▶ _Exercise objective_: Whatever precedes the line containing "Check the Unscheduled Jobs checkbox" is not copied; that line and every line after it through the final one below are copied exactly, except pictures.

▶ _Data shown_:
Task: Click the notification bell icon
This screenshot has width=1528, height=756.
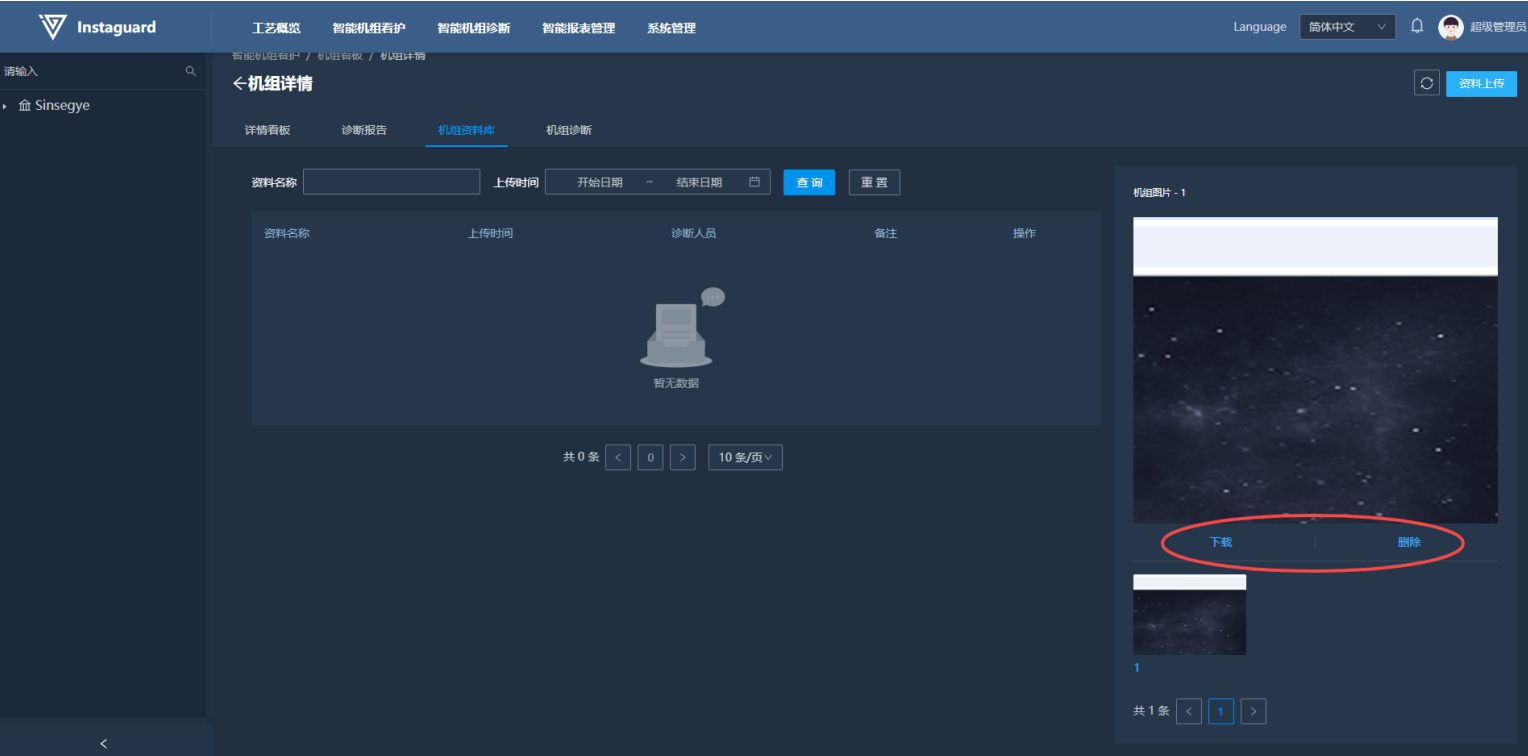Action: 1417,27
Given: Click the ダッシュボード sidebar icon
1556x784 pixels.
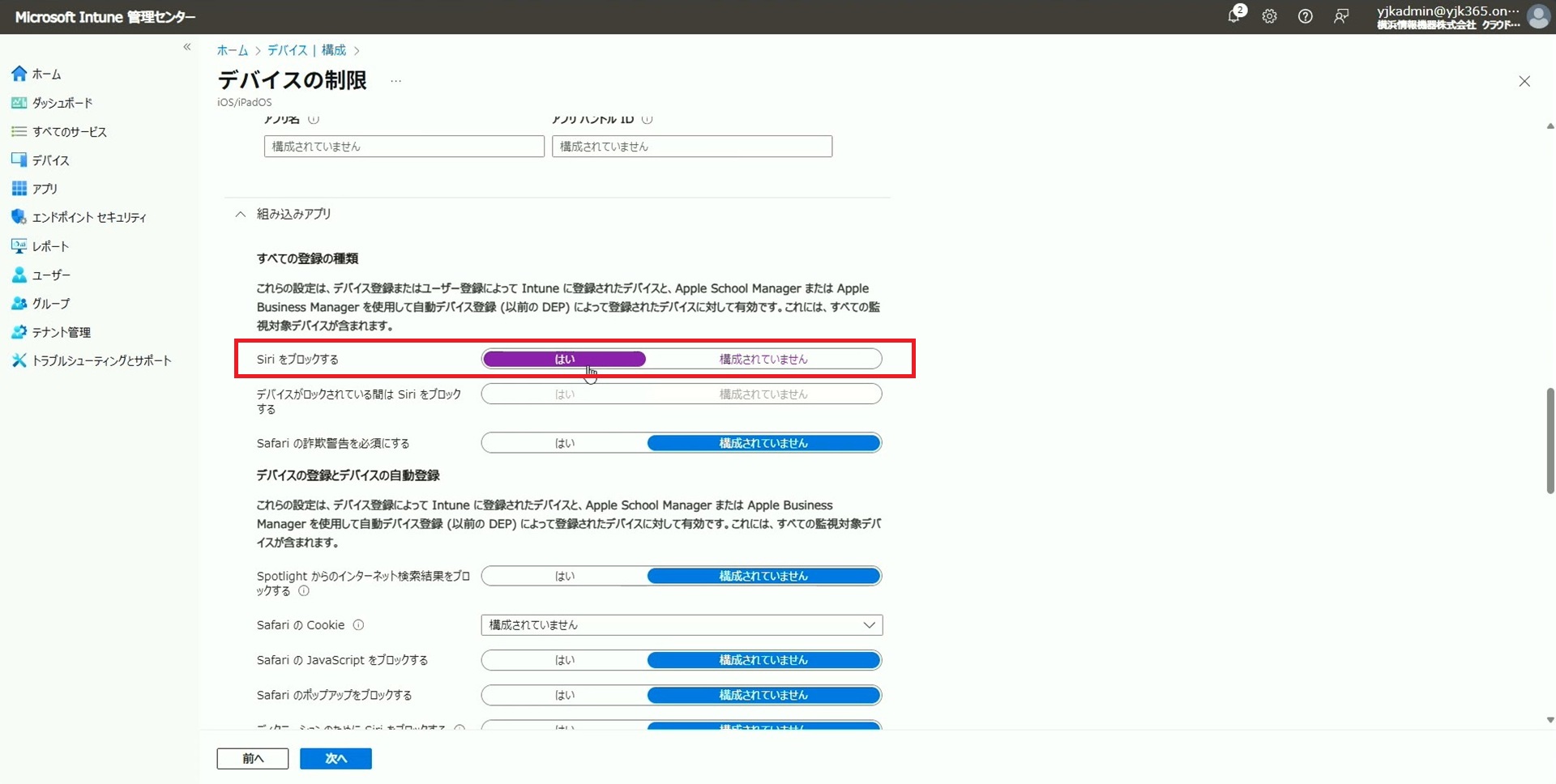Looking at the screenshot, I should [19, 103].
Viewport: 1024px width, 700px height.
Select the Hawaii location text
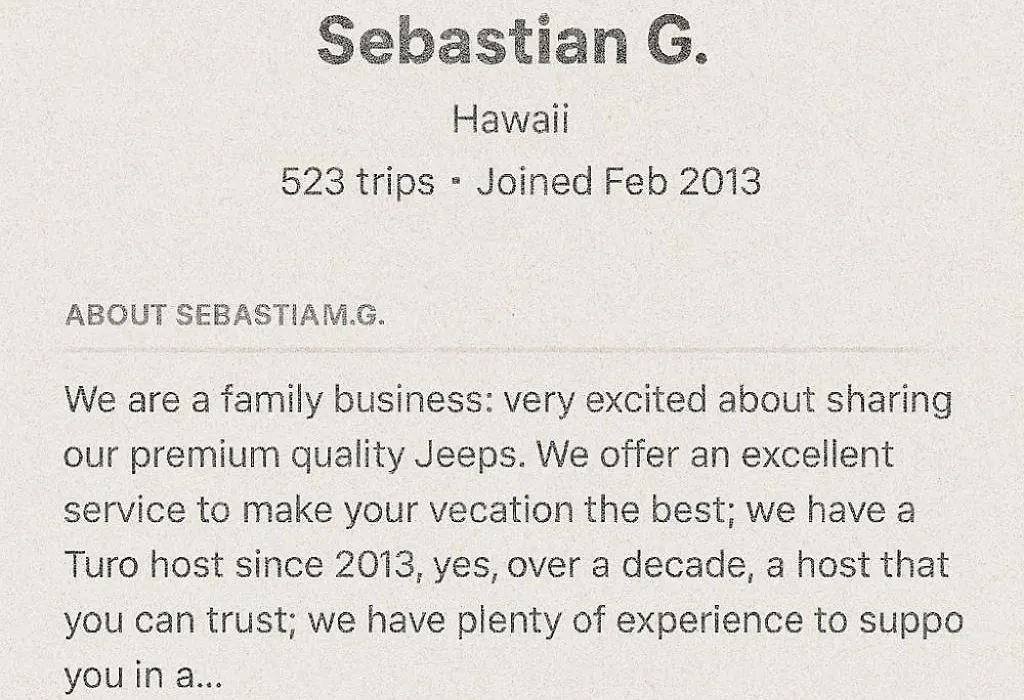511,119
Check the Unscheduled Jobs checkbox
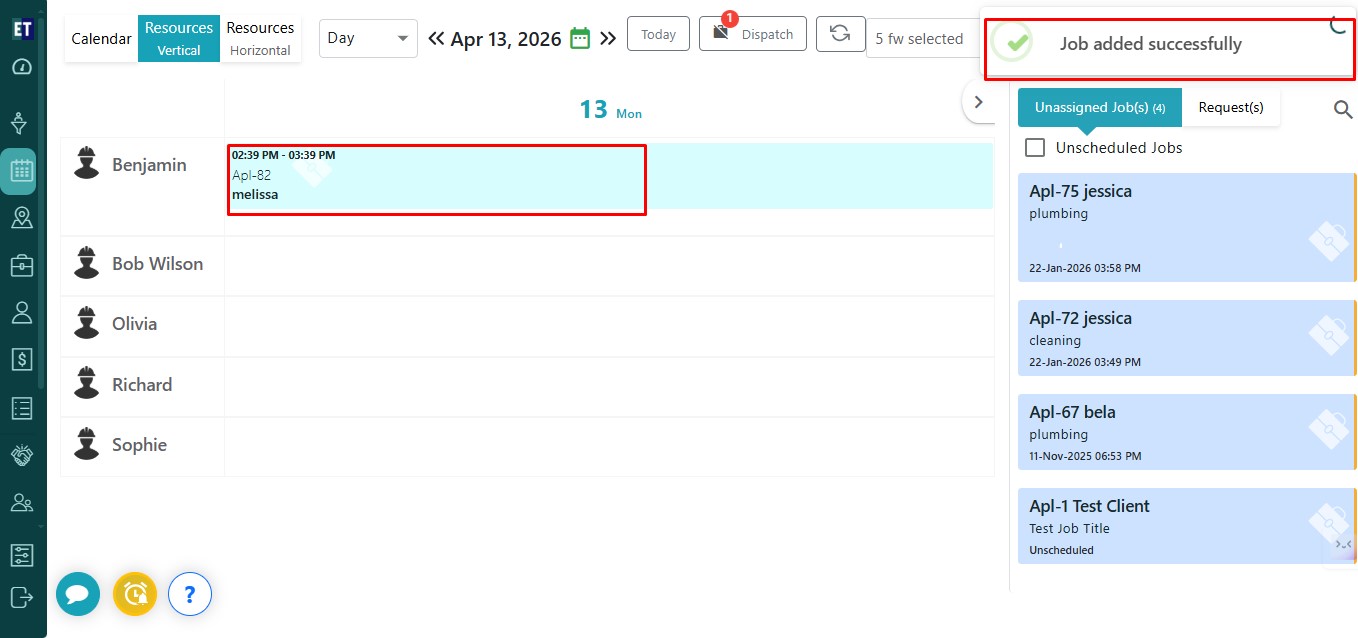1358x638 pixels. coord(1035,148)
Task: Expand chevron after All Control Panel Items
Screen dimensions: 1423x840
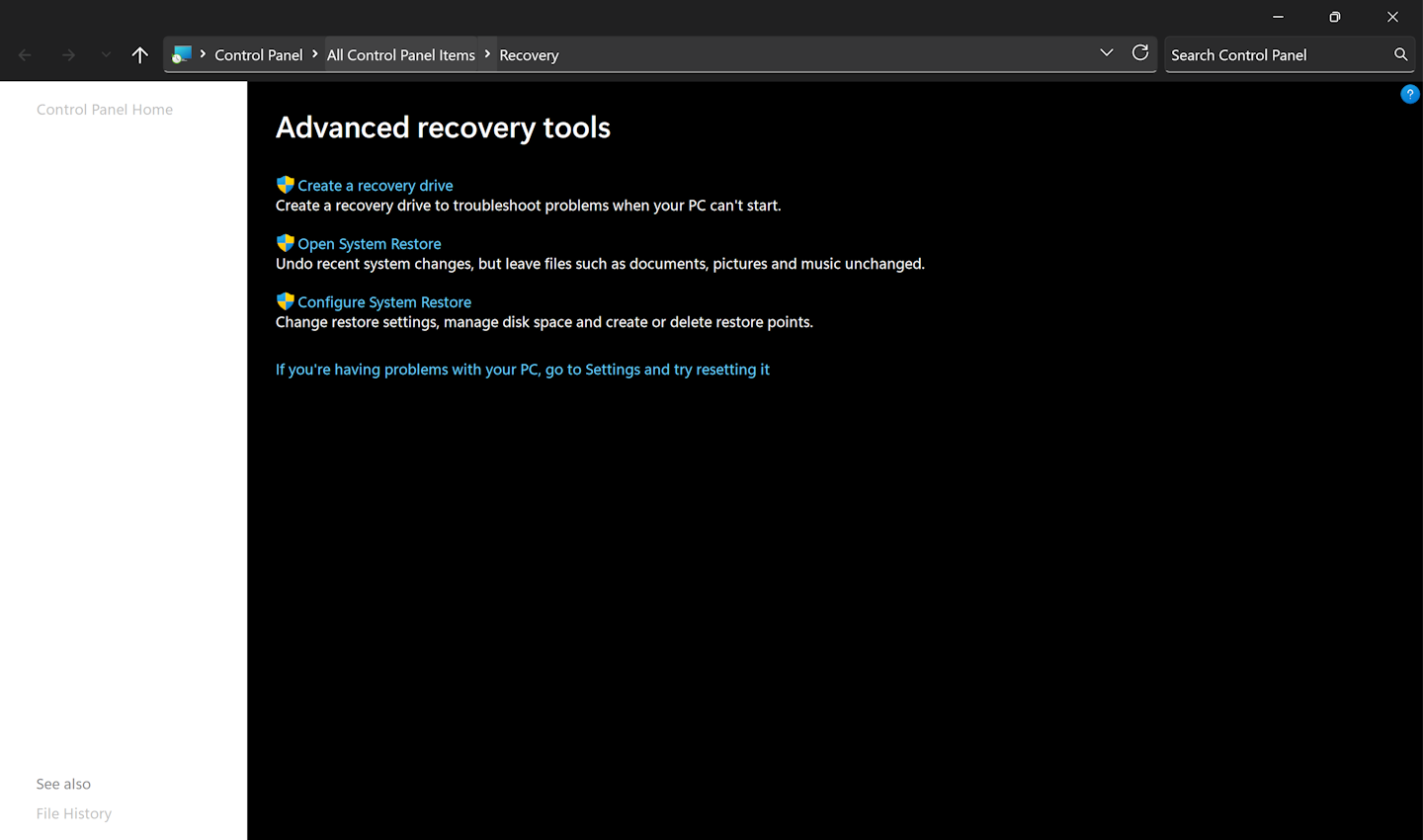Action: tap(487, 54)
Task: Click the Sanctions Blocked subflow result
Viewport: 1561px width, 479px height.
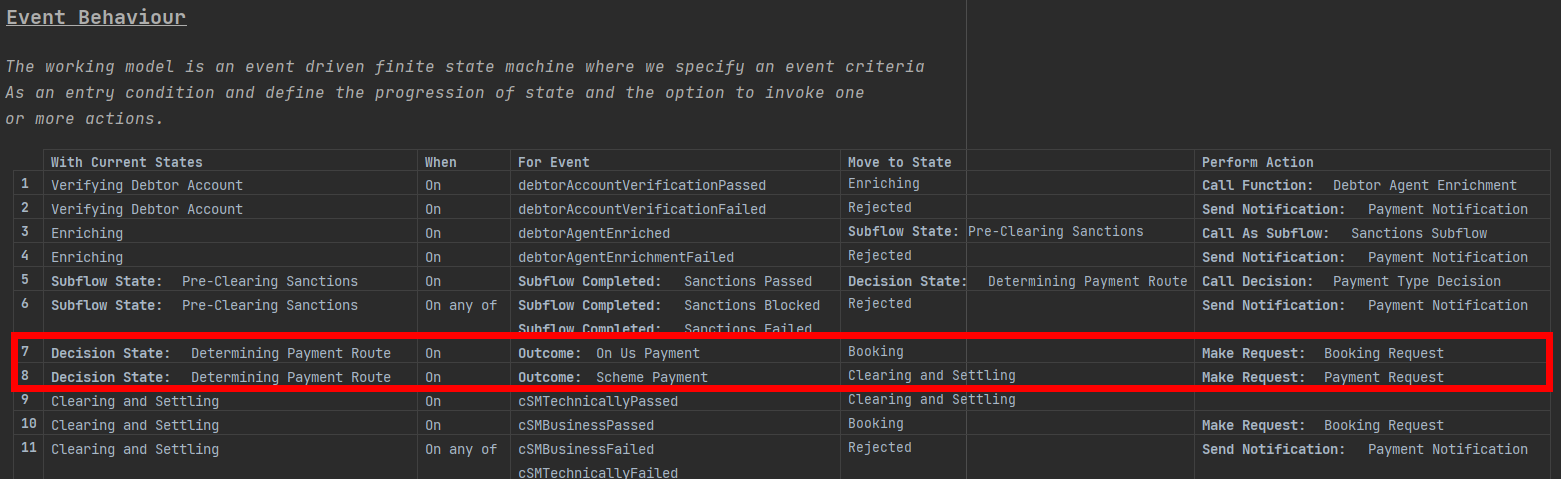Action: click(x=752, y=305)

▶ _Expected answer_:
Check the Unscheduled Jobs checkbox
1358x638 pixels. coord(1035,148)
Task: Expand chevron after All Control Panel Items
Screen dimensions: 1423x840
Action: tap(487, 54)
Task: Click the Sanctions Blocked subflow result
Viewport: 1561px width, 479px height.
Action: click(x=752, y=305)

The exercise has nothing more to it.